DOCUMENT
— start —

This post mainly discusses analytic functions required for stationary phase method, as well as the asymptotic expansion and related mathematical lemma required in the expansion of analytic function into power series.

the method of stationary phase

Holomorphic function [1]

In mathematics, a holomorphic function is a complex-valued function of one or more complex variables that is complex differentiable in a neighbourhood of each point in a domain in complex coordinate space \(\mathbf{C}^n\). A holomorphic function is infinitely differentiable and locally equal to its own Taylor series (analytic).

The term complex analytic function is often used interchangeably with "holomorphic function", that can be written as a convergent power series in a neighbourhood of each point in its domain. That all holomorphic functions are complex analytic functions, and vice versa, is a major theorem in complex analysis.

Holomorphic functions

are also sometimes referred to as regular functions.

In fact more is true: every holomorphic function is analytic, in the sense that it has a power series expansion near every point, and for this reason we also use the term analytic as a synonym for holomorphic.[2]

Asymptotic Expansions [3]

Definition:

Nature of asymptotic expansions: [3, section 17] \[ I=\int_x^{\infty} e^{-t} t^{-n} d t \quad(1) \] where \(x\) and \(n\) are positive.

Poincare's definition:

The usual definition is that if \(f(z)\) is an analytic function, \(S_n(z)\) is the sum of the terms up to \(A_n z^{-n}\) of the series \[ S(z)=A_0+\frac{A_1}{z}+\ldots+\frac{A_n}{z^n}+\ldots,\quad(2) \] and if \(R_n(z)=f(z)-S_n(z)\), the series is called an asymptotic expansion of \(f(z)\) within a given interval of \(\arg z\) if for every \(n\) \[ \lim _{|z| \rightarrow \infty} z^n R_n(z)=0\quad(3) \]

We write \[ f(z) \sim S(z) \] Properties:

Asymptotic series can be multiplied unconditionally. For if \[ \begin{aligned} & S_n(z)=A_0+\frac{A_1}{z}+\ldots+\frac{A_n}{z^n}, \\ & T_n(z)=B_0+\frac{B_1}{z}+\ldots+\frac{B_n}{z^n}, \end{aligned}\quad(4) \] are asymptotic representations of \(f(z), g(z)\), we can choose \(z\) so that are arbitrarily small. \[ \left|z^n\left\{f(z)-S_n(z)\right\}\right|, \quad\left|z^n\left\{g(z)-T_n(z)\right\}\right|\quad(5) \] Also \[ S_n(z) T_n(z)=C_0+\frac{C_1}{z}+\ldots+\frac{C_n}{z^n}+o\left(z^{-n}\right)=U_n(z)+o\left(z^{-n}\right)\quad(6) \] whrere \[ C_m=A_0 B_m+A_1 B_{m-1}+\ldots+A_m B_0\quad(7) \] and \(z^n\left\{f(z) g(z)-U_n(z)\right\}\) is the sum of three terms that tend to zero with \(1 / z\) for all \(n\).

— end —

GIVEN DATA

— start —

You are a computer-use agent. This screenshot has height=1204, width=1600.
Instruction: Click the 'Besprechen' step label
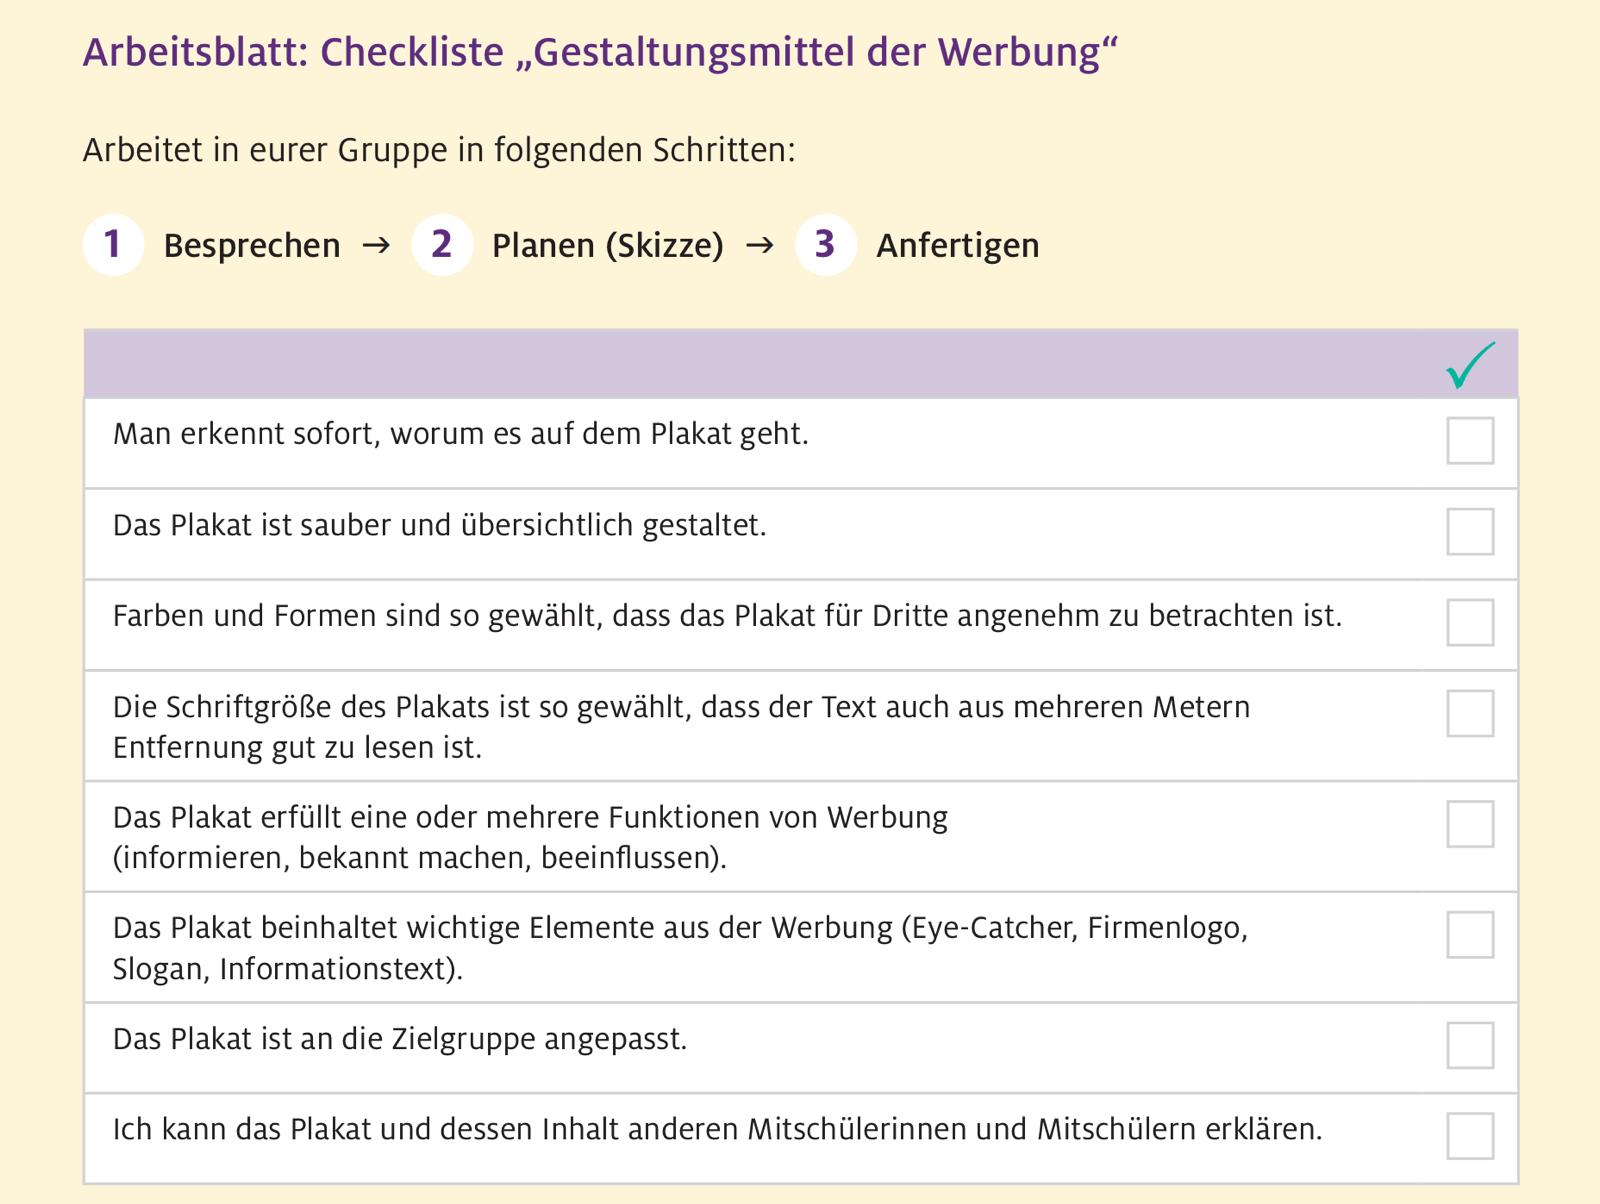[x=252, y=246]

— end —

WHAT THE EXERCISE ASKS
Copy from the post everything from "Holomorphic function [1]" down to "as regular functions.". The lines are separate material and have nothing to do with the post.

EXPECTED OUTPUT
Holomorphic function [1]

In mathematics, a holomorphic function is a complex-valued function of one or more complex variables that is complex differentiable in a neighbourhood of each point in a domain in complex coordinate space \(\mathbf{C}^n\). A holomorphic function is infinitely differentiable and locally equal to its own Taylor series (analytic).

The term complex analytic function is often used interchangeably with "holomorphic function", that can be written as a convergent power series in a neighbourhood of each point in its domain. That all holomorphic functions are complex analytic functions, and vice versa, is a major theorem in complex analysis.

Holomorphic functions

are also sometimes referred to as regular functions.